> _TASK OBJECTIVE_: Below are the records; return exactly the lines from the one with "Where should I" through the final line, both included, minus any pictures.

[[ EXTRACTED ENTRIES, beginning ]]

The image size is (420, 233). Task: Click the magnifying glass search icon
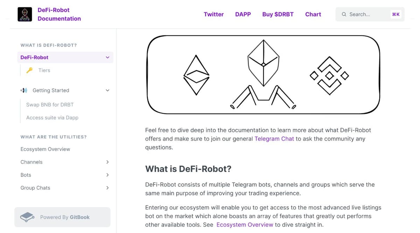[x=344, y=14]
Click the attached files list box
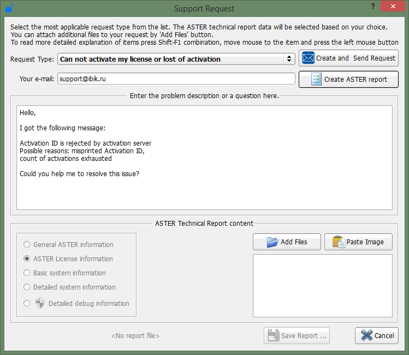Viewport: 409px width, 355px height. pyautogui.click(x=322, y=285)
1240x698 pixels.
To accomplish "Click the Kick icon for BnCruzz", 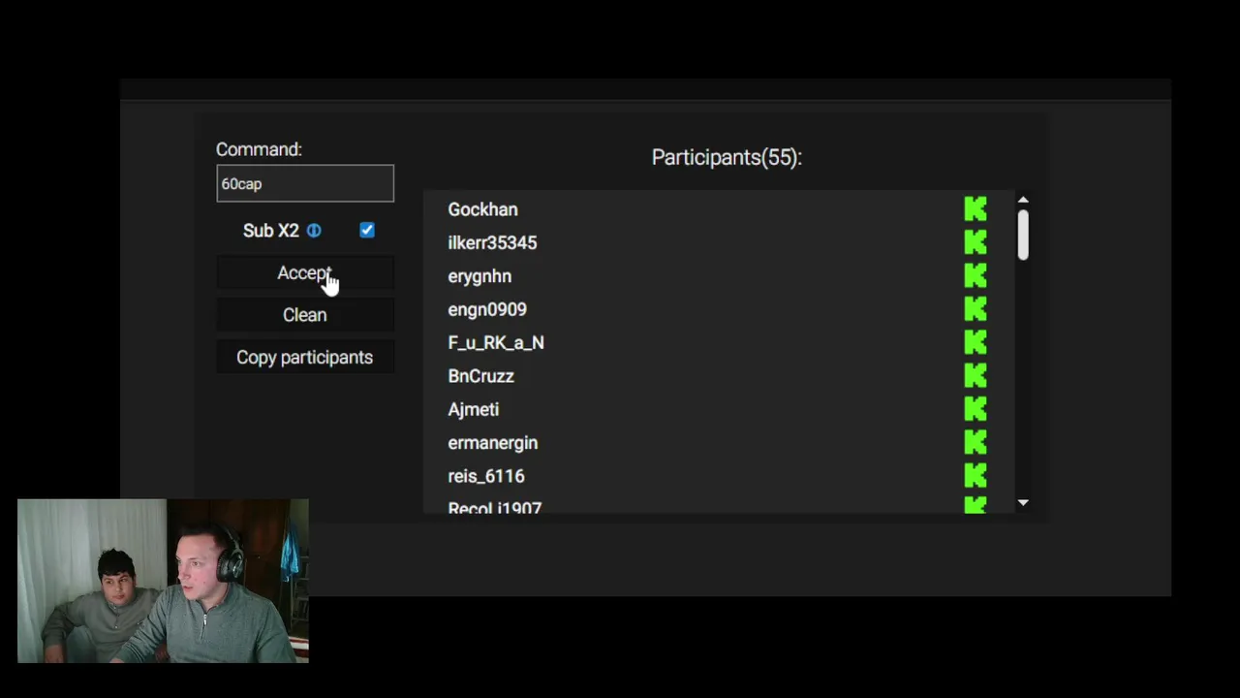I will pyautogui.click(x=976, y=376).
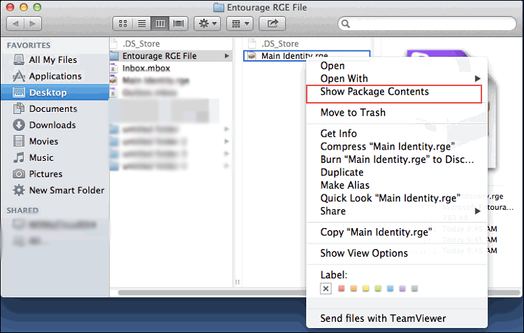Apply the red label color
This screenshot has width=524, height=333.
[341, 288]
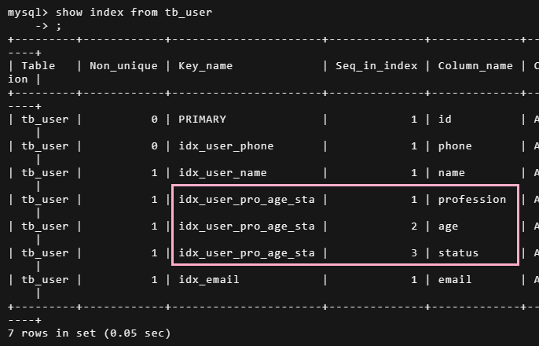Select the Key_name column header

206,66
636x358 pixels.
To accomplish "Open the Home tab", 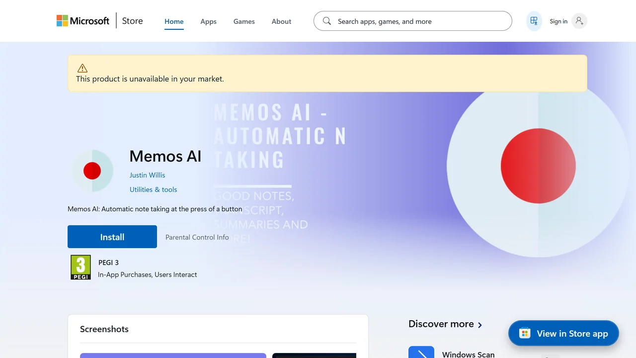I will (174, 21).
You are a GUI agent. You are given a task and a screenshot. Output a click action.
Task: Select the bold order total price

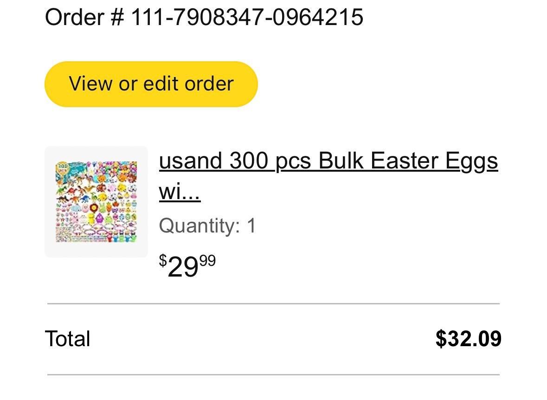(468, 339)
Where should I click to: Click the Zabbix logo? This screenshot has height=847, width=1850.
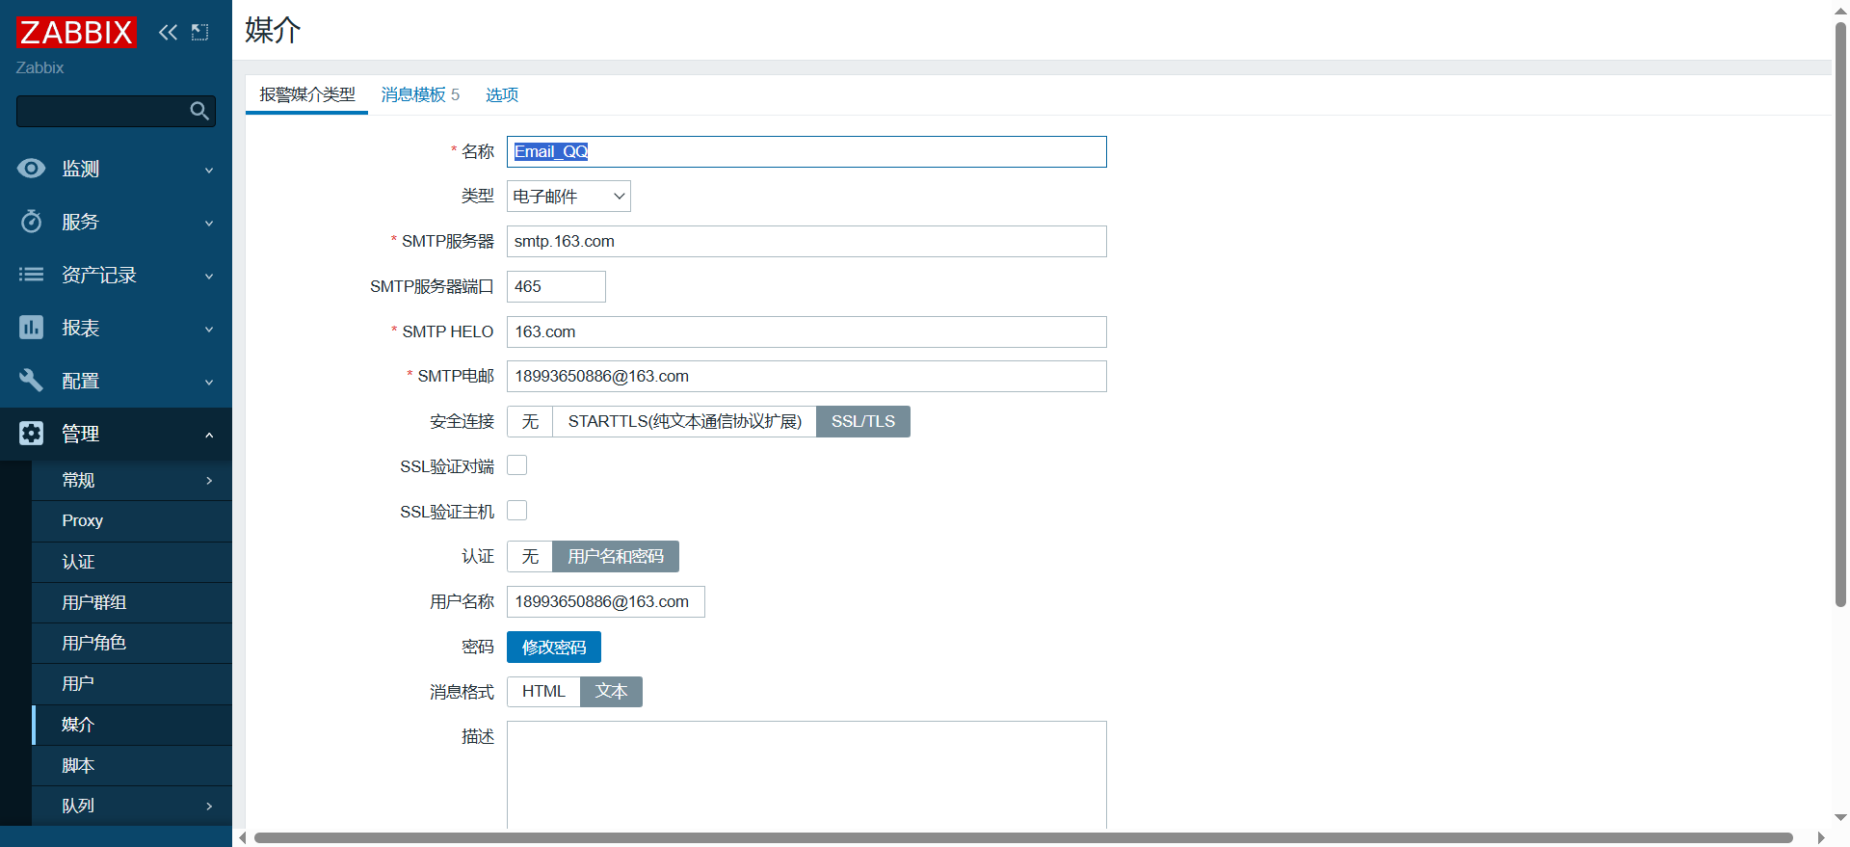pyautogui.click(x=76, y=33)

[[ EXTRACTED ENTRIES, end ]]

> _ANSWER TO THIS EXERCISE_:
Where should I click to: Click the Zabbix logo? This screenshot has height=847, width=1850.
pyautogui.click(x=76, y=33)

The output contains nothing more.